Problem to solve
Without omitting anything, write out the listing below precisely.

Study material
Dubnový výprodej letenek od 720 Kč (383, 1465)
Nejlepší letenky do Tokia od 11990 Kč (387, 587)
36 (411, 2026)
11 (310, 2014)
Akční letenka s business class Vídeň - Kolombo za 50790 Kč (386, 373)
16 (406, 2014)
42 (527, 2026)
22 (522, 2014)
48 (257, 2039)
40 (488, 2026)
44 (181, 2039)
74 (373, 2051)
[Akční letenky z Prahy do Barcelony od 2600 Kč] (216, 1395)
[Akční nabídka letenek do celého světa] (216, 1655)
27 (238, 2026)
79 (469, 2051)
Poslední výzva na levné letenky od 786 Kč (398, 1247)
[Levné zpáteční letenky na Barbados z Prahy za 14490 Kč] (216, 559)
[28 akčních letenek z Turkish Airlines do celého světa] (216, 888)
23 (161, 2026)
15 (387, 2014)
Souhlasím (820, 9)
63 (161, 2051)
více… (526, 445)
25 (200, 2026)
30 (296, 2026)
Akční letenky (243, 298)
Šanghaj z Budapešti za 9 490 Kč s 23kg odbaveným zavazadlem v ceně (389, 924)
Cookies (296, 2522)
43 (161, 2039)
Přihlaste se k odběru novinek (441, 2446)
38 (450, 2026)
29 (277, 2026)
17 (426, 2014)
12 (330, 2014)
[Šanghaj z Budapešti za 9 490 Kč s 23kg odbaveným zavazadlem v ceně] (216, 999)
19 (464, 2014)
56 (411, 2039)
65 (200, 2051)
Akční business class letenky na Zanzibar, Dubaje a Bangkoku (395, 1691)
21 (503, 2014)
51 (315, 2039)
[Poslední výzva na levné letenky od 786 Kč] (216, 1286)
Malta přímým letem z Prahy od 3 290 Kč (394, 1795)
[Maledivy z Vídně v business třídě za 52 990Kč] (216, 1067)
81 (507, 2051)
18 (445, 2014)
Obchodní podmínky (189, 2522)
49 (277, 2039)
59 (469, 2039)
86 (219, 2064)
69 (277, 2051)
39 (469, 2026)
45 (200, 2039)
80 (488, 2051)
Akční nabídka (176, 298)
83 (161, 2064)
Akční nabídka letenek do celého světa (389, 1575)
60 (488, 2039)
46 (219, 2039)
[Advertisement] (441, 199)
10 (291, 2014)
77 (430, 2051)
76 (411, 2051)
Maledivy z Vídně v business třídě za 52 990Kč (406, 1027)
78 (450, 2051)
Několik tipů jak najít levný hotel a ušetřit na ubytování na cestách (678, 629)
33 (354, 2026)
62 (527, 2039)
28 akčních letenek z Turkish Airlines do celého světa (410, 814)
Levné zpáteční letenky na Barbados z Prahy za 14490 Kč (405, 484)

Problem solution
Dubnový výprodej letenek od 720 Kč (383, 1465)
Nejlepší letenky do Tokia od 11990 Kč (387, 587)
36 (411, 2026)
11 (310, 2014)
Akční letenka s business class Vídeň - Kolombo za 50790 Kč (386, 373)
16 (406, 2014)
42 (527, 2026)
22 (522, 2014)
48 (257, 2039)
40 (488, 2026)
44 (181, 2039)
74 (373, 2051)
[Akční letenky z Prahy do Barcelony od 2600 Kč] (216, 1395)
[Akční nabídka letenek do celého světa] (216, 1655)
27 (238, 2026)
79 (469, 2051)
Poslední výzva na levné letenky od 786 Kč (398, 1247)
[Levné zpáteční letenky na Barbados z Prahy za 14490 Kč] (216, 559)
[28 akčních letenek z Turkish Airlines do celého světa] (216, 888)
23 (161, 2026)
15 (387, 2014)
Souhlasím (820, 9)
63 (161, 2051)
více… (526, 445)
25 (200, 2026)
30 (296, 2026)
Akční letenky (243, 298)
Šanghaj z Budapešti za 9 490 Kč s 23kg odbaveným zavazadlem v ceně (389, 924)
Cookies (296, 2522)
43 (161, 2039)
Přihlaste se k odběru novinek (441, 2446)
38 (450, 2026)
29 (277, 2026)
17 (426, 2014)
12 (330, 2014)
[Šanghaj z Budapešti za 9 490 Kč s 23kg odbaveným zavazadlem v ceně] (216, 999)
19 (464, 2014)
56 (411, 2039)
65 (200, 2051)
Akční business class letenky na Zanzibar, Dubaje a Bangkoku (395, 1691)
21 (503, 2014)
51 (315, 2039)
[Poslední výzva na levné letenky od 786 Kč] (216, 1286)
Malta přímým letem z Prahy od 3 290 Kč (394, 1795)
[Maledivy z Vídně v business třídě za 52 990Kč] (216, 1067)
81 (507, 2051)
18 (445, 2014)
Obchodní podmínky (189, 2522)
49 (277, 2039)
59 (469, 2039)
86 (219, 2064)
69 (277, 2051)
39 (469, 2026)
45 (200, 2039)
80 (488, 2051)
Akční nabídka (176, 298)
83 (161, 2064)
Akční nabídka letenek do celého světa (389, 1575)
60 (488, 2039)
46 (219, 2039)
[Advertisement] (441, 199)
10 (291, 2014)
77 (430, 2051)
76 (411, 2051)
Maledivy z Vídně v business třídě za 52 990Kč (406, 1027)
78 (450, 2051)
Několik tipů jak najít levný hotel a ušetřit na ubytování na cestách (678, 629)
33 (354, 2026)
62 (527, 2039)
28 akčních letenek z Turkish Airlines do celého světa (410, 814)
Levné zpáteční letenky na Barbados z Prahy za 14490 Kč (405, 484)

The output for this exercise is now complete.